__DIRECTIONS__
Please repeat the data below word for word, leaving out the pictures.

__Element lookup records__

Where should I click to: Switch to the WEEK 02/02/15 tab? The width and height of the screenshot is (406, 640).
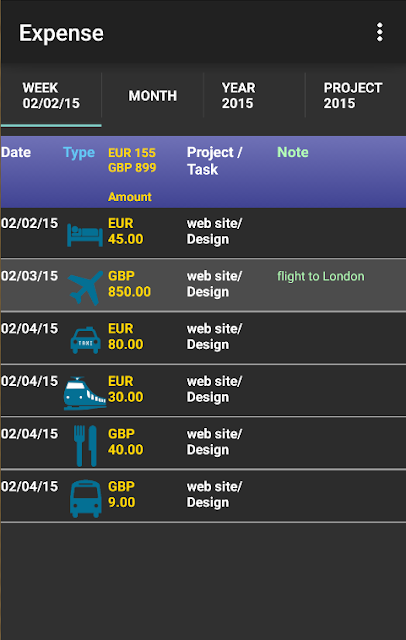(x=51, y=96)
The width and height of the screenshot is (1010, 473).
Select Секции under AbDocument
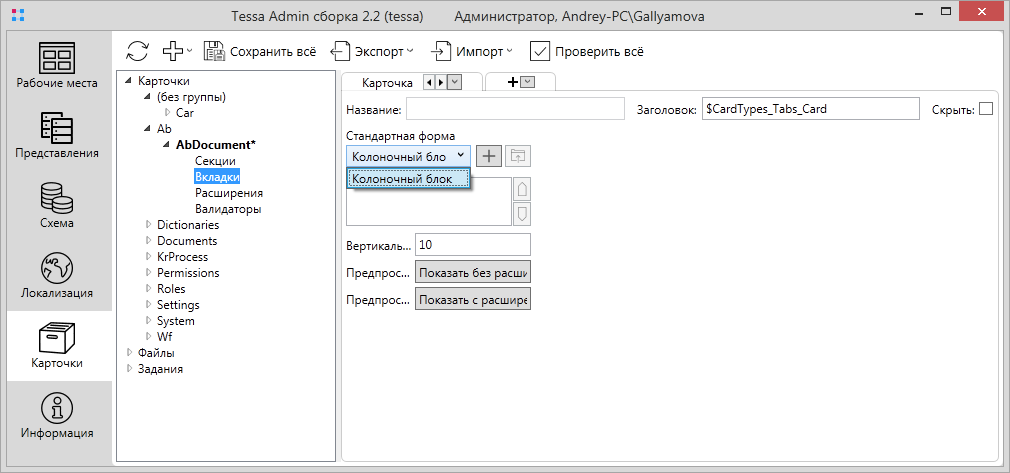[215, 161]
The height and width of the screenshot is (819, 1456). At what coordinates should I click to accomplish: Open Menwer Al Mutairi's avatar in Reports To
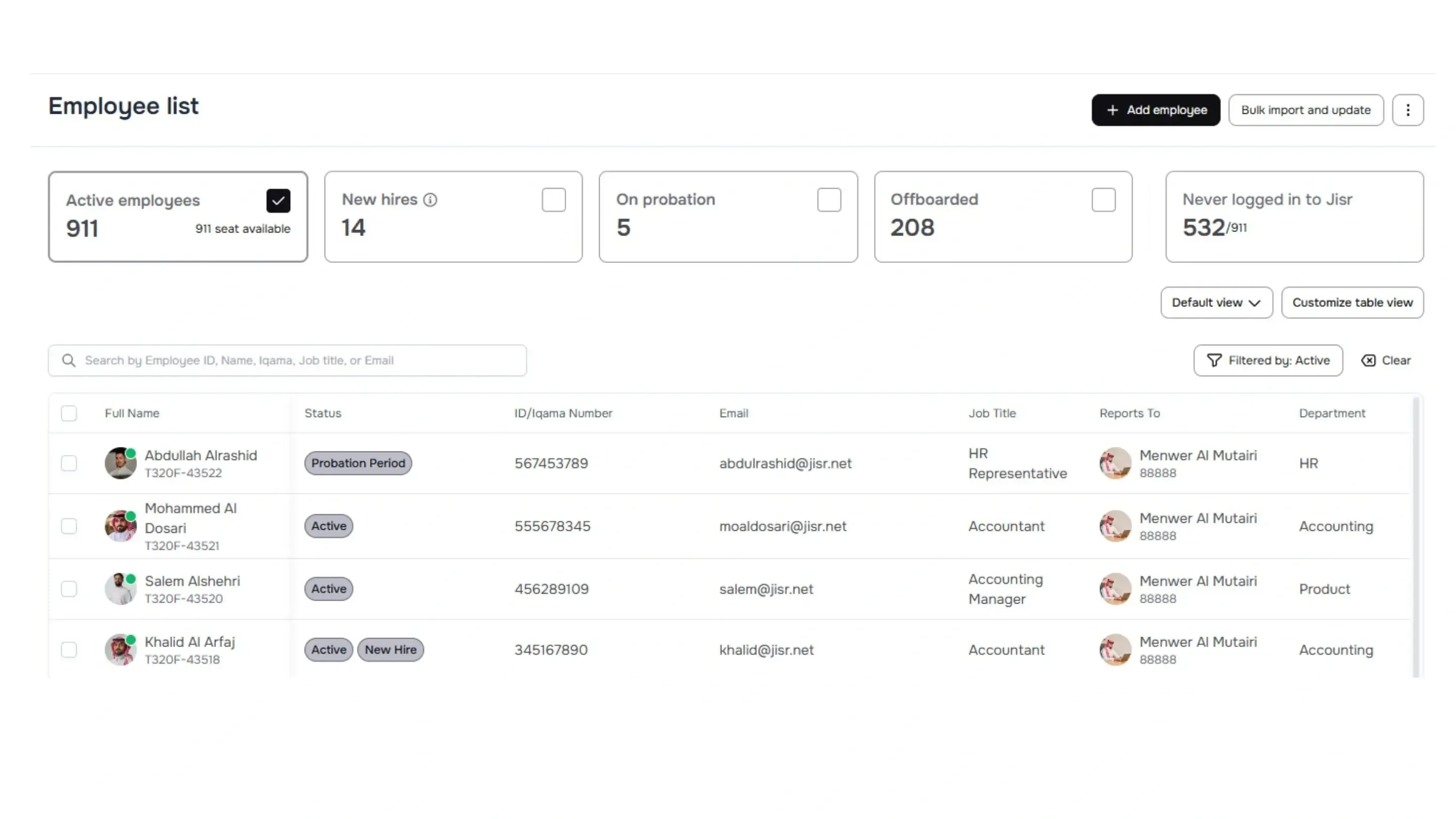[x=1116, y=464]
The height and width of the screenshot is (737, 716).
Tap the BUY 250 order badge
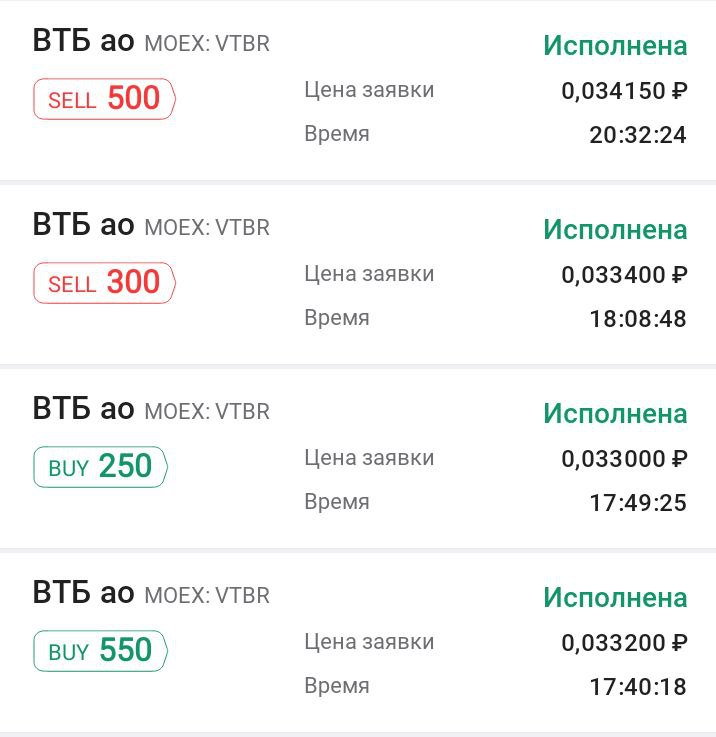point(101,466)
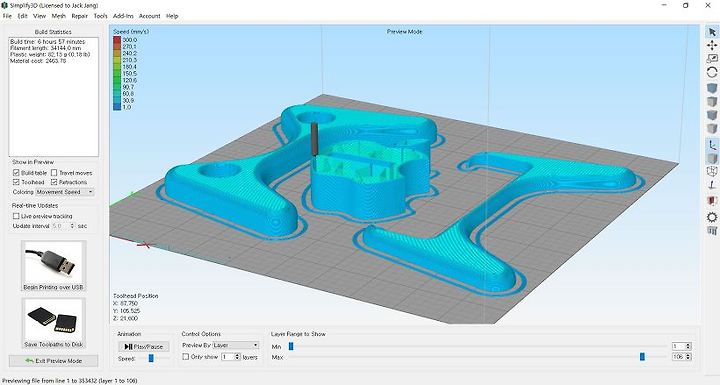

__TASK RESPONSE__
Where should I click to: Switch to the WEEK 02/02/15 tab? The width and height of the screenshot is (406, 640).
(x=51, y=96)
The width and height of the screenshot is (1010, 473).
Select Секции under AbDocument
[215, 161]
The height and width of the screenshot is (819, 1456). At what coordinates should I click to accomplish: Open Menwer Al Mutairi's avatar in Reports To
[x=1116, y=464]
The height and width of the screenshot is (737, 716).
Tap the BUY 250 order badge
point(101,466)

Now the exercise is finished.